In spite of what you see and hear in the media, most people are not multimillionaire celebrities.
In terms of actual numbers, most people are either flat broke or living on governments subsidies, which makes them invisible by media standards.
But what about people who fall somewhere between flat broke and filthy rich?
They’re stuck on cruise control, particularly these days with little return on investments and turbulence in the air.
The dirty little secret about life is that the people who have been the most financially successful either had substantial wealth and connections to fall back on, or they had nothing to lose.
Two public examples of this are Donald Trump and Ellen Degeneres.
Trump had everything to start out with, Ellen nothing.
But for most people, life is not about risk-taking. It’s about establishing financial security.
Why?
Because most cannot afford risk.
They earn well and save reasonably for the entire length and breath of their career, and now have what’s referred to as an income-producing nest egg.

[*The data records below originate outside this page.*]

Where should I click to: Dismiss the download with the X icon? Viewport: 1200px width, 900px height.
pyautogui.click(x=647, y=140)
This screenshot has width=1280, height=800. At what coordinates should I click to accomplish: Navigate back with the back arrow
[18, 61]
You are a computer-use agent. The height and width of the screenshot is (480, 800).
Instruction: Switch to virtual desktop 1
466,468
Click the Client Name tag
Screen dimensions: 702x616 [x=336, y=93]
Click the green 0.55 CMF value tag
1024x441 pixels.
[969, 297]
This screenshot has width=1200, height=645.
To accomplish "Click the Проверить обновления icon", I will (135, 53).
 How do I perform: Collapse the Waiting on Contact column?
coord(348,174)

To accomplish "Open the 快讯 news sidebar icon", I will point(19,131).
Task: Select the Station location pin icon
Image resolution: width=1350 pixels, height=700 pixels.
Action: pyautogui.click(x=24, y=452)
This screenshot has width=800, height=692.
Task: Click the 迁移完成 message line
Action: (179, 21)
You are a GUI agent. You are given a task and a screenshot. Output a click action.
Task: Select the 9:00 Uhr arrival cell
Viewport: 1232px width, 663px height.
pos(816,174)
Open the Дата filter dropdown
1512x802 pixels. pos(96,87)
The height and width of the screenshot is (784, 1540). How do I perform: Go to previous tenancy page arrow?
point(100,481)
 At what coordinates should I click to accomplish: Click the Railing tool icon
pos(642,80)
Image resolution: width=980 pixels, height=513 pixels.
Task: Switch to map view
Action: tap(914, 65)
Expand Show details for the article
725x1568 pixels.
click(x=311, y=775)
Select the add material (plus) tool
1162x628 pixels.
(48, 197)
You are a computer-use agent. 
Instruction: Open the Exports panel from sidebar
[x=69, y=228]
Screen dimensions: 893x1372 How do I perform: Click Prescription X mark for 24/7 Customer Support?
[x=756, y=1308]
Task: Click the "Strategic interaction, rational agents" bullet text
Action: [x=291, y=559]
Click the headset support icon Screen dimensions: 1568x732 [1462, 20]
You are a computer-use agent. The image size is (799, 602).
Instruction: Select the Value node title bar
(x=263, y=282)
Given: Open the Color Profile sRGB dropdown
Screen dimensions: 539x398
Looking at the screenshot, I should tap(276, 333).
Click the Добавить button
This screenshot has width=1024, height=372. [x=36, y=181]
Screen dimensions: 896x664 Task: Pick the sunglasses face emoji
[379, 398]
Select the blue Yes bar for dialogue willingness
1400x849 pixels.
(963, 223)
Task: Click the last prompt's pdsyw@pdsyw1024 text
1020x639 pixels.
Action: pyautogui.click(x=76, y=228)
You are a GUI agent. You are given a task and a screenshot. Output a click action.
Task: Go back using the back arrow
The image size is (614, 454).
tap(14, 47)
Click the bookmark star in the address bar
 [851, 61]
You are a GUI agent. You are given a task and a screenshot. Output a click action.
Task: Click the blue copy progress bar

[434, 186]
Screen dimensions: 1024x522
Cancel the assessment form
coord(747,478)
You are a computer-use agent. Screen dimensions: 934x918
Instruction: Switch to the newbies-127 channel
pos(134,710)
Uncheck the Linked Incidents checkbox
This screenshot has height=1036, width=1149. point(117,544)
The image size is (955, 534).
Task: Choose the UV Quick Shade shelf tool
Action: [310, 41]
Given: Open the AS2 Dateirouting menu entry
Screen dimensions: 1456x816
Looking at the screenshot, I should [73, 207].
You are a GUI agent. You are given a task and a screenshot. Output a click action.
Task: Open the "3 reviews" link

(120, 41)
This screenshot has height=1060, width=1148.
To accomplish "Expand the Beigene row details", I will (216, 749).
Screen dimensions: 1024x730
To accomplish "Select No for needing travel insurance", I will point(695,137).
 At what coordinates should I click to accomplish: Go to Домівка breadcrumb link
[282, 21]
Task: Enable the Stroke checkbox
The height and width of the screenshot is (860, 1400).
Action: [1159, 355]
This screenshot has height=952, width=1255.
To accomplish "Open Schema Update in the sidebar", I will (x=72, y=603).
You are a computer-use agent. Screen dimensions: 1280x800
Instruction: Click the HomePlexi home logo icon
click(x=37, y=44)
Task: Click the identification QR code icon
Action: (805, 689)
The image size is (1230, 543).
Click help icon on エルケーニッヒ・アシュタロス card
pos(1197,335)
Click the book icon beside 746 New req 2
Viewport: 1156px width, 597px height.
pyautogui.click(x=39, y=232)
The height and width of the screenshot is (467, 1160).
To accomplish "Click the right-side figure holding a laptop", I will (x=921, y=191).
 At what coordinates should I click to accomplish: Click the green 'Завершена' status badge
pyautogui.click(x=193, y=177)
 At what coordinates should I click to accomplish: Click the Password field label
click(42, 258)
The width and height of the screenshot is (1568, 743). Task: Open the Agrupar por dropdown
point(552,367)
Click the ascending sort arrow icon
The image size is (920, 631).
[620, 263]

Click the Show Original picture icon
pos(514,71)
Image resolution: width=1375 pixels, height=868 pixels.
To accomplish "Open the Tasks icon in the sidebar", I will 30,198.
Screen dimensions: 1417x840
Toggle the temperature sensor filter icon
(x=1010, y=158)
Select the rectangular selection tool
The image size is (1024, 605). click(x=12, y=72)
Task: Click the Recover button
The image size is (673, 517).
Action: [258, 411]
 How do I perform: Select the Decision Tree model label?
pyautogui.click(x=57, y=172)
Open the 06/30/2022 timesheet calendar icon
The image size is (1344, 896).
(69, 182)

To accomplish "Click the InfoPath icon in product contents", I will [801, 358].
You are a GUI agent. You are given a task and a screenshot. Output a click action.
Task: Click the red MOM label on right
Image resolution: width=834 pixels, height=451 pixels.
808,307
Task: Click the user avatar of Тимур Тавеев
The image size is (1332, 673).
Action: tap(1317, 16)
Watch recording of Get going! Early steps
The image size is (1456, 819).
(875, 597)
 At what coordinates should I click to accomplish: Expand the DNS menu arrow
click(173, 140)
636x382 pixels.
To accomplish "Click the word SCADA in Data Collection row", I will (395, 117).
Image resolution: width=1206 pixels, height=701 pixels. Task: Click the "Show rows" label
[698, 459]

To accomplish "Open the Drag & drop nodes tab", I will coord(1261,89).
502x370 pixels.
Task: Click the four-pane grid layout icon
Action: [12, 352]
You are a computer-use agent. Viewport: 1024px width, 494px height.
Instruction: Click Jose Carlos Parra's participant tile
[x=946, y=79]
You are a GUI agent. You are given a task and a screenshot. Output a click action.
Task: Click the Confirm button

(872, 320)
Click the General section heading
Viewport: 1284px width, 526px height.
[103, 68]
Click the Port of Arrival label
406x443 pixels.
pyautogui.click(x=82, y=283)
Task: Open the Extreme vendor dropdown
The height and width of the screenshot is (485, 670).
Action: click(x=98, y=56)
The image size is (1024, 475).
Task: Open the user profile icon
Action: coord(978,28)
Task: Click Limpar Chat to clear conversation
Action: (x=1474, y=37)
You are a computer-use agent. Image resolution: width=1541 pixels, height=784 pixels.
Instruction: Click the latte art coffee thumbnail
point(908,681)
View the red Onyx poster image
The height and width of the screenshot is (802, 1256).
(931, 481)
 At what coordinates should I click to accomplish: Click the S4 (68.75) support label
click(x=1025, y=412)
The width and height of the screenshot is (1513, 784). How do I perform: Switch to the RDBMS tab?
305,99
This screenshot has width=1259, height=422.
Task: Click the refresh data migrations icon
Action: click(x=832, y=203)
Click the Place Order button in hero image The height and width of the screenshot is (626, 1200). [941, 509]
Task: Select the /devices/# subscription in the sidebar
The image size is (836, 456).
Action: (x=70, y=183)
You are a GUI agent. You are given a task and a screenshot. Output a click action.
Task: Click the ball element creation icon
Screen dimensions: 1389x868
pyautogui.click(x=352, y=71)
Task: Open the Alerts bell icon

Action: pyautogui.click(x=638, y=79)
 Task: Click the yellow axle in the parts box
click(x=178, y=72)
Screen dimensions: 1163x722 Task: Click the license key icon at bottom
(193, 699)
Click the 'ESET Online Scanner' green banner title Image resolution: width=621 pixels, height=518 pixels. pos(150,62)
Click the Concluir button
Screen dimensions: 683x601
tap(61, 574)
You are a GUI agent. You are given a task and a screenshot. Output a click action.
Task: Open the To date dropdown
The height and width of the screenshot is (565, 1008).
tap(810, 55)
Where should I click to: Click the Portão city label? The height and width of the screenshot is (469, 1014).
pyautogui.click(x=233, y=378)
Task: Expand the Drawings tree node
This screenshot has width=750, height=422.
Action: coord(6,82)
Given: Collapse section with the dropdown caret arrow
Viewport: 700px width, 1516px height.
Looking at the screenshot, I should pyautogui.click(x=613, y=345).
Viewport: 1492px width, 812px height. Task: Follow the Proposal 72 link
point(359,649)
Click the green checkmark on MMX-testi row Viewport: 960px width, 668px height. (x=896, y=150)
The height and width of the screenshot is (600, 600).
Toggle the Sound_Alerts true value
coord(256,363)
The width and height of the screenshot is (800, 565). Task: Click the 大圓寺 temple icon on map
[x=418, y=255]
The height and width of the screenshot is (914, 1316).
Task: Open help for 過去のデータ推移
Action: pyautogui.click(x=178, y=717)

They’ve done everything they were supposed to do and ended up exactly as prophesied by every economist in the world.
Now what?
Though their nest eggs are substantial by relative standards, there isn’t enough to risk losing.
This is where many, many successful Baby-Boomers find themselves at early retirement, by which I mean retirement before they necessarily have to.
The necessity is to preserve wealth, but the desire is to continue growing.
This group is what is known as the “in-betweens” of high net worth individuals.
They sit at the bottom end of the top 1% or 2% of the population with enough to live well, but not flourish.
This also makes them the most vulnerable, because those who don’t have anything are provided for, and those who don’t feel tax increases are cavorting with Ukrainian hookers in Aspen.
The other truth about this in-between group is that they constitute approximately 3% of the working population, rather than < 1%.
Some refer to this group as the upper middle class, and since there are a lot more of them than there are billionaires, they are the target of every tax whore on the planet.
In America, we are no longer a nation of working people who seek the American dream of retiring comfortably at the end of a long, hard journey.
Now we’re a nation of either celebrity multimillionaires or recipients of government subsidies.
Everyone is being squeezed out of existence.
Now you understand why small business are becoming a thing of the past, and by the time most baby Boomers are dead, a handful of companies will own the entire planet.
I just bring this up because one of my neighbors wants to start a mobile restaurant, but his banker told him that if he failed, there would be nothing left to go home to but a bottle of Jack Daniels and a loaded 9mm pistol.
I assume the house painting he’s currently doing is a substitute for his new smoothie franchise.
MORAL OF THE STORY
Figure out how to become a multimillionaire celebrity.